Zotero grabs the data from Amazon Japan without issue.

However the first and last name are not grabbed correctly due to the fact that they are in the opposite order and perhaps also that there is no space between them. Perhaps there is nothing to be done.
  • There is an annoying convention in Japanese metadata management to split names with a space regardless of the order of the elements, and Amazon Japan appears to have adopted this lazy practice. It "works" only because the names "look right" when the metadata is rendered literally, but as you have discovered it creates all kinds of problems for data exchange. Another shop that does this is CiNII -- in their RDF metadata!

    Setting that rant aside, this could be corrected in the translator, by sniffing the name string for non-roman (and non-Cyrillic, and non-Arabic, and non-punctuation) characters, and reversing the name order in that case. As a note to translator maintainers, there are regular expressions for that purpose in the citeproc-js source code, here.
  • Dear Fbennet

    Thank you. Perhaps one day someone will be so kind as to do what you suggest. In the meantime I am reversing them by hand.

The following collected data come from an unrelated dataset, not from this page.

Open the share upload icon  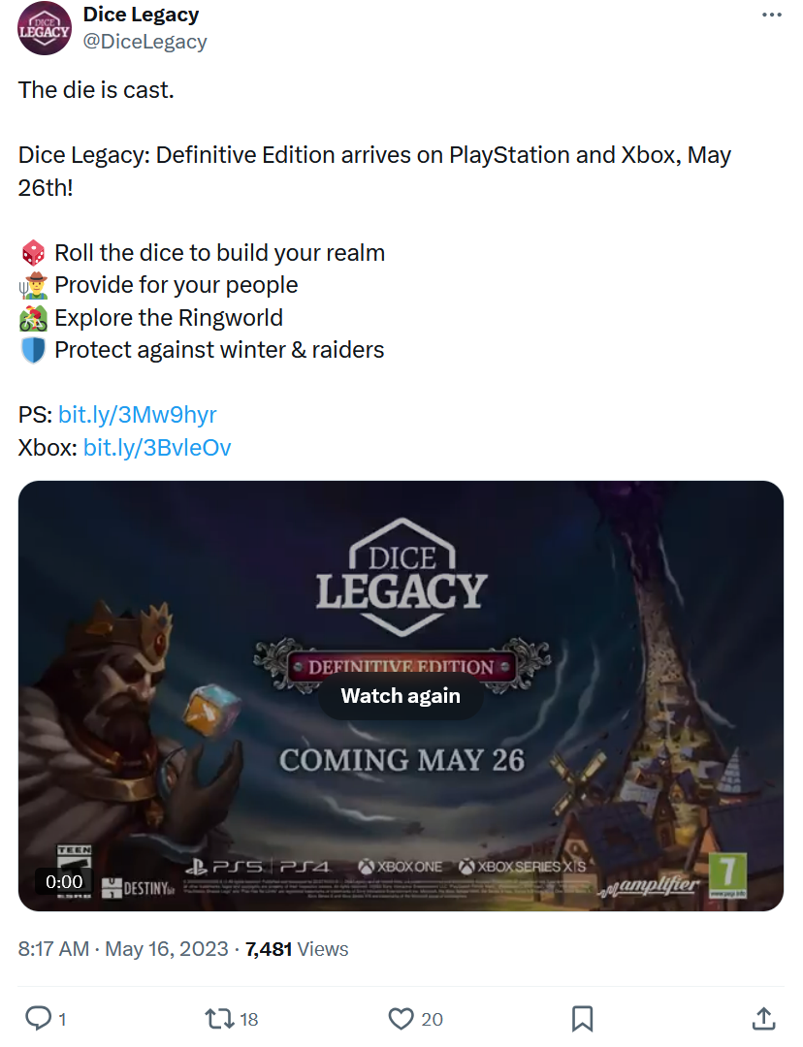763,1018
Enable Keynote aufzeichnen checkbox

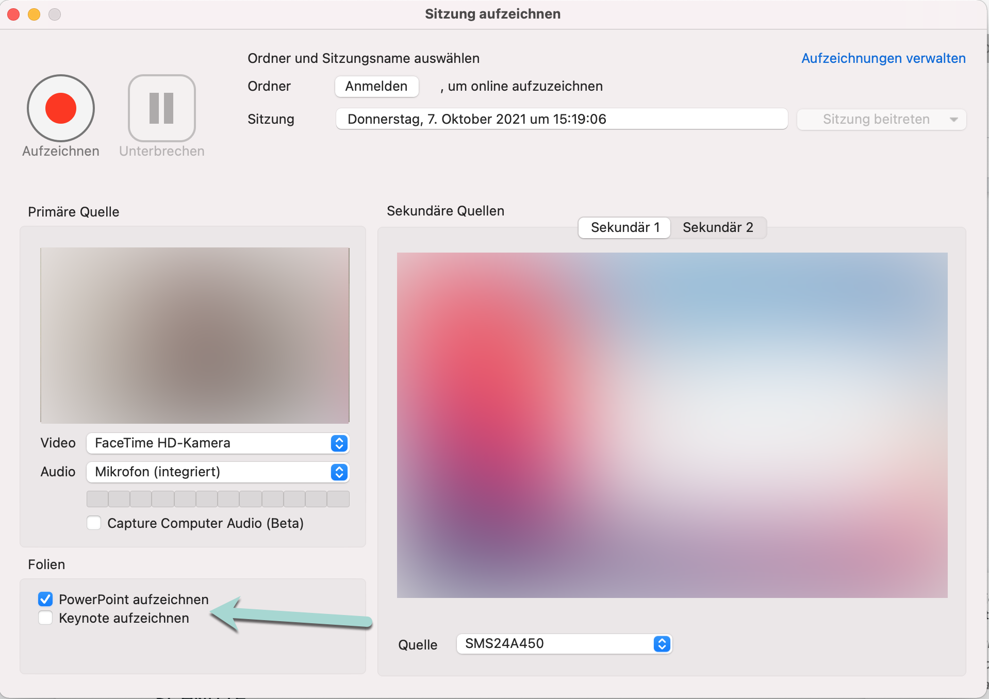(x=45, y=618)
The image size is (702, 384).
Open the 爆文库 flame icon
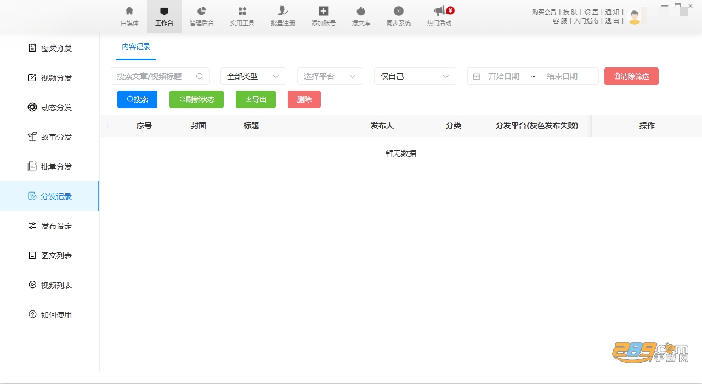point(361,11)
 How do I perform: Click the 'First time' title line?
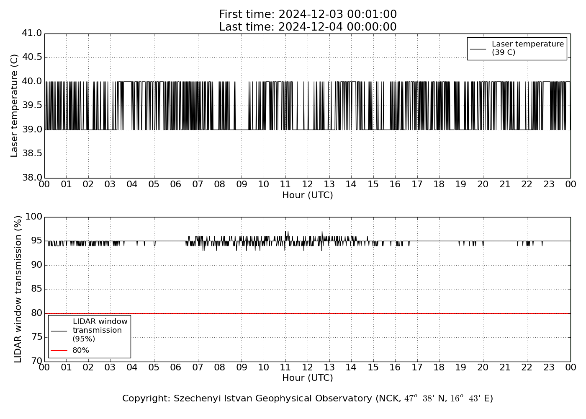click(x=308, y=15)
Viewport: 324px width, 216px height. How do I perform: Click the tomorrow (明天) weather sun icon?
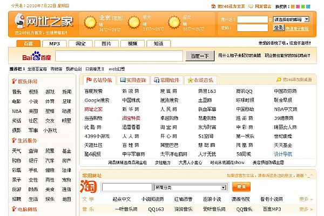pos(132,22)
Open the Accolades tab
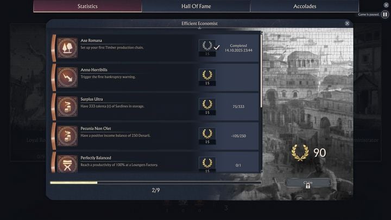The width and height of the screenshot is (391, 220). (304, 7)
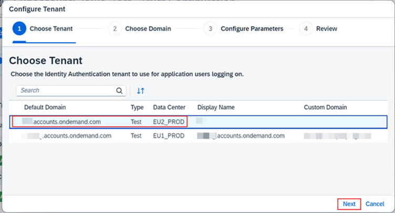
Task: Click the step 4 number circle
Action: pyautogui.click(x=305, y=29)
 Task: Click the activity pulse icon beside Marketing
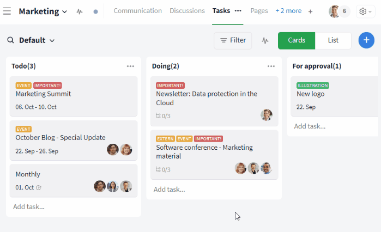[x=80, y=11]
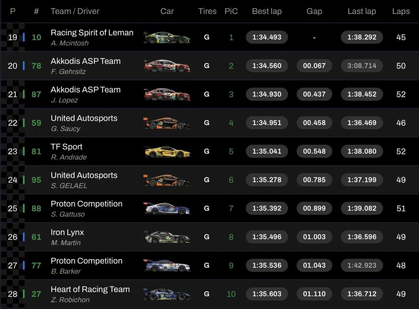Image resolution: width=419 pixels, height=309 pixels.
Task: Click the car image for B. Barker's entry
Action: pyautogui.click(x=167, y=265)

  • The fix will probably go in fairly soon. If no one picks it up in the next week or so, I'll take a look.
  • That is very kind of you, thank you.
  • Having a translator take care of the name order for CiNII records would be very handy. However, CiNII sometimes has the names in the correct order. While most records have the name order problem and will be fixed upon import, there will still need to be some hand editing needed after the records are in Zotero. (That is, of course, much better than hand editing everything.)

    In CiNii, some of the records have author names with Latin characters, even with English language names. Could the trranslator properly handle those?

    This brings me back to an earlier question -- the possibility of an enhancement to allow a button to quickly toggle name order. It is one thing to hand edit name order when all the needed characters are available on my keyboard and quite another if the characters are not.
  • CiNii is a little inconsistent, but mostly the order is "Lastname Firstname" (where, for a bit of extra fun, Lastname might be something like "van Halen"). These can be handled automatically, pretty much. The good thing about CiNii is that they provide multilingual metadata (transliterations of names, translations of titles). MLZ was originally written to capture both forms in a single Zotero item, specifically from CiNii.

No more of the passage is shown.